Let’s say, for instance, that you find a dating app on your partner’s phone and confront him about it. Your brain expects one of two responses: denial with supporting evidence ("Let me show you it's not what you think") or an admission with accountability ("You're right, I messed up"). Instead, the gaslighter says, “That isn’t a dating app; it’s a networking app. The fact that you immediately see 'dating' shows how damaged you are from your past relationships. I'm trying to build our future while you're sabotaging us with your paranoia."

You now face a painful choice: In the moment of confrontation, your brain faces two possible explanations:

1. "My partner is lying to me". This requires accepting that:

  • The person I love and trust is deliberately deceiving me
  • My judgment about choosing this partner was wrong
  • My entire relationship might be based on lies
  • I need to take action (leave, confront, protect myself)

2 "I'm being paranoid/oversensitive." This requires accepting that:

  • I misunderstood or misremembered
  • My perception was off in this instance
  • But my relationship is still fundamentally okay
  • I just need to work on my issues

The second option feels "smaller" because it preserves the relationship and the victim's worldview. It's psychologically less threatening to think "I made a mistake" than "My entire life is a lie." If you've invested years in a relationship, built a life together, maybe have children, accepting that your partner is systematically lying means your whole world collapses. Accepting that you're occasionally paranoid means you just need to work on yourself.
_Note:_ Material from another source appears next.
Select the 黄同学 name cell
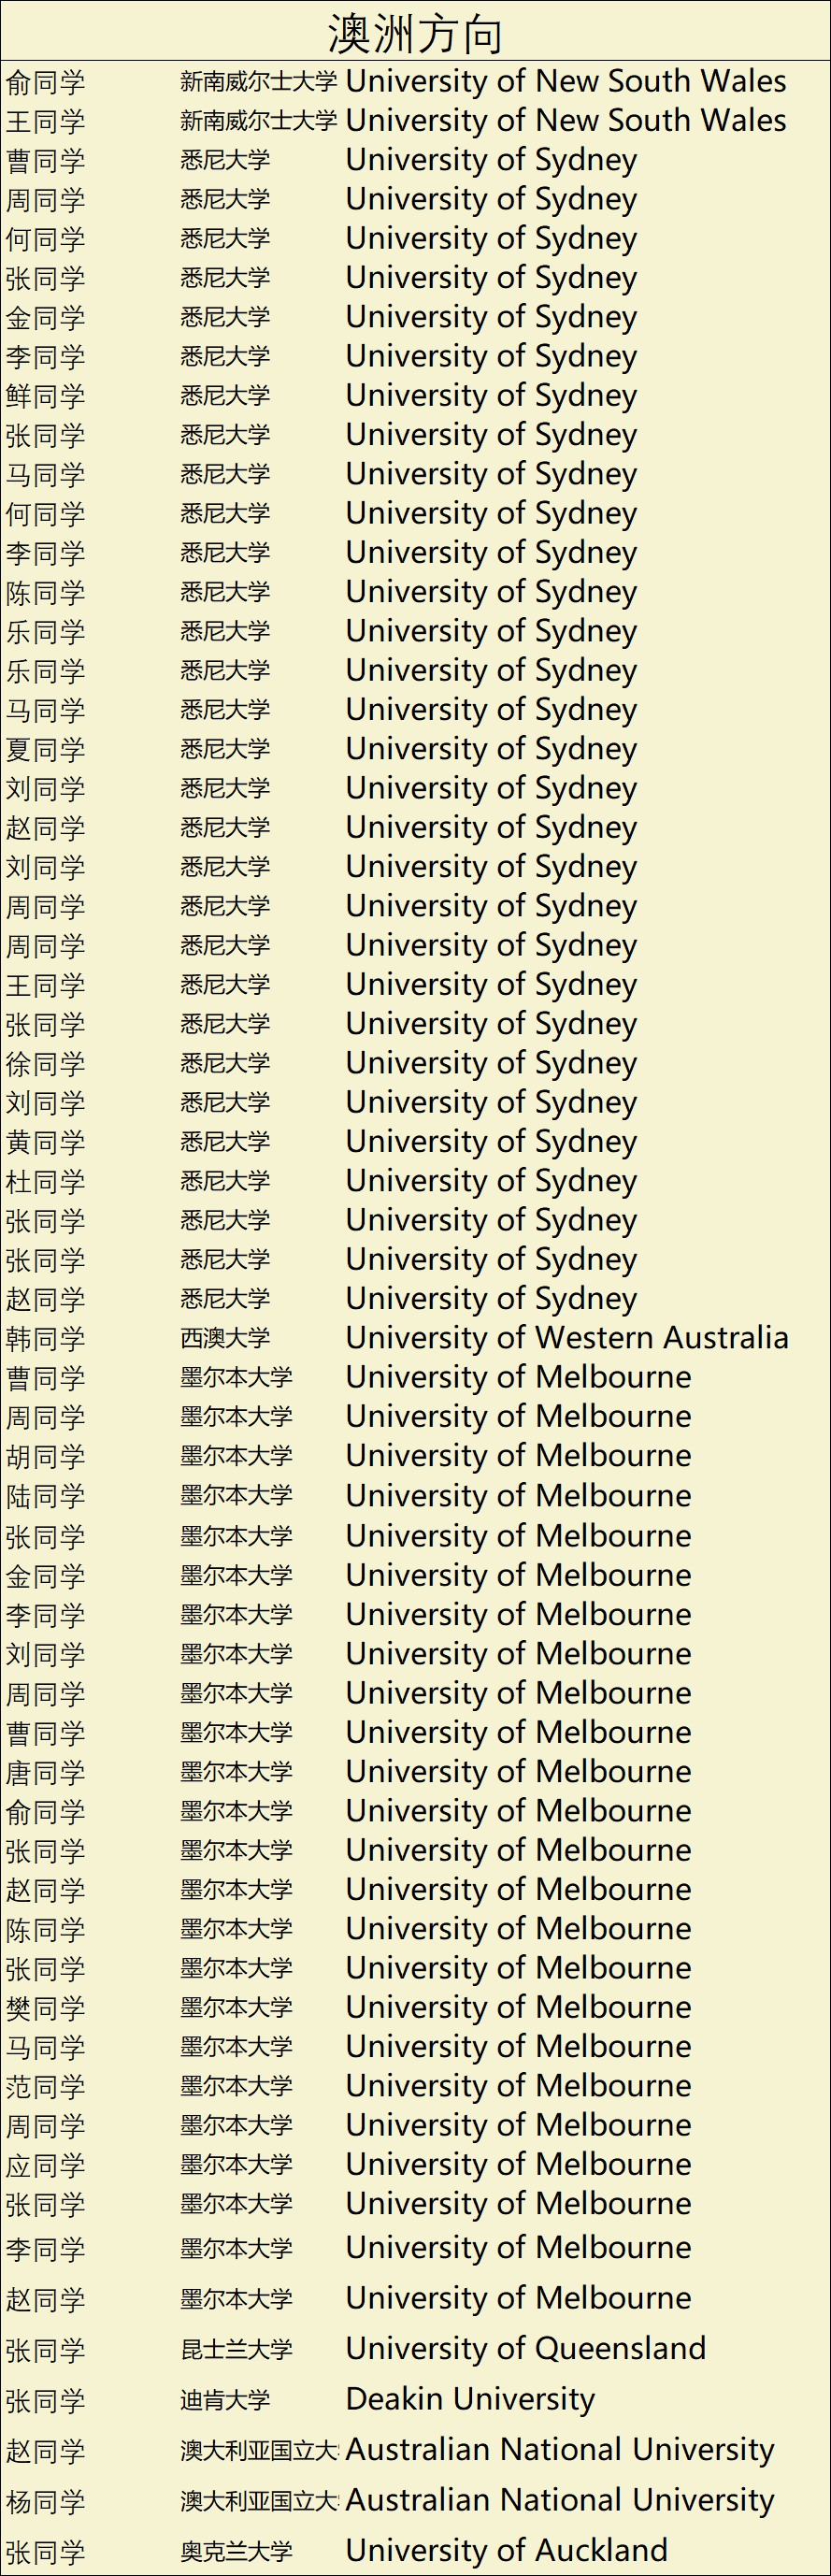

The gaslighter exploits this by making the "I'm lying to you" explanation seem even more catastrophic ("You really think I would do that? After everything we've been through?") while making the "You're paranoid" explanation seem reasonable and fixable ("We all have issues, honey. Maybe you should talk to someone about your trust problems"). Over time, choosing the "smaller" error repeatedly trains the brain to default to self-doubt rather than partner-doubt.

Over months or years of this manipulation, victims' brains literally rewire themselves. Brain scans of abuse survivors show patterns like those with severe PTSD, but with a critical difference: the areas responsible for threat assessment become both hyperactive and unreliable. Victims become simultaneously hypervigilant and unable to trust their hypervigilance.

The Neuroscience of Recovery

Here’s the good news: the brain can heal, especially with helpers such as:

External Validation: After what may seem like a lifetime of crazy-making brainwashing, survivors need trustworthy sources to provide both emotional support and to validate and confirm their perceptions. Research shows that peer validation, in particular, is a powerful weapon against a gaslighter’s monopoly on how a victim interprets reality.

Reestablishing a Mind-Body Connection: Physical practices that reconnect the mind and body proved essential in the survivor accounts. Activities like yoga and martial arts help rebuild neural pathways between perception and reality.

Rebuilding a Narrative: Creating detailed timelines of abuse and organizing events chronologically helps survivors reconstruct their narrative and reclaim their history.

Graduated Decision-Making: The studies also revealed how survivors rebuilt their capacity for independent judgment through a progressive process, starting with small decisions and gradually building up to major life choices.

Reclaiming Reality

Gaslighting is a particularly cruel form of abuse; it’s an attempt to steal a person’s ability to trust their own mind. Because when we understand gaslighting—truly understand its mechanisms and impacts—we can finally make visible the invisible crime and give survivors what they need most: the knowledge that their reality is real, their perceptions are valid, and their truth will be heard.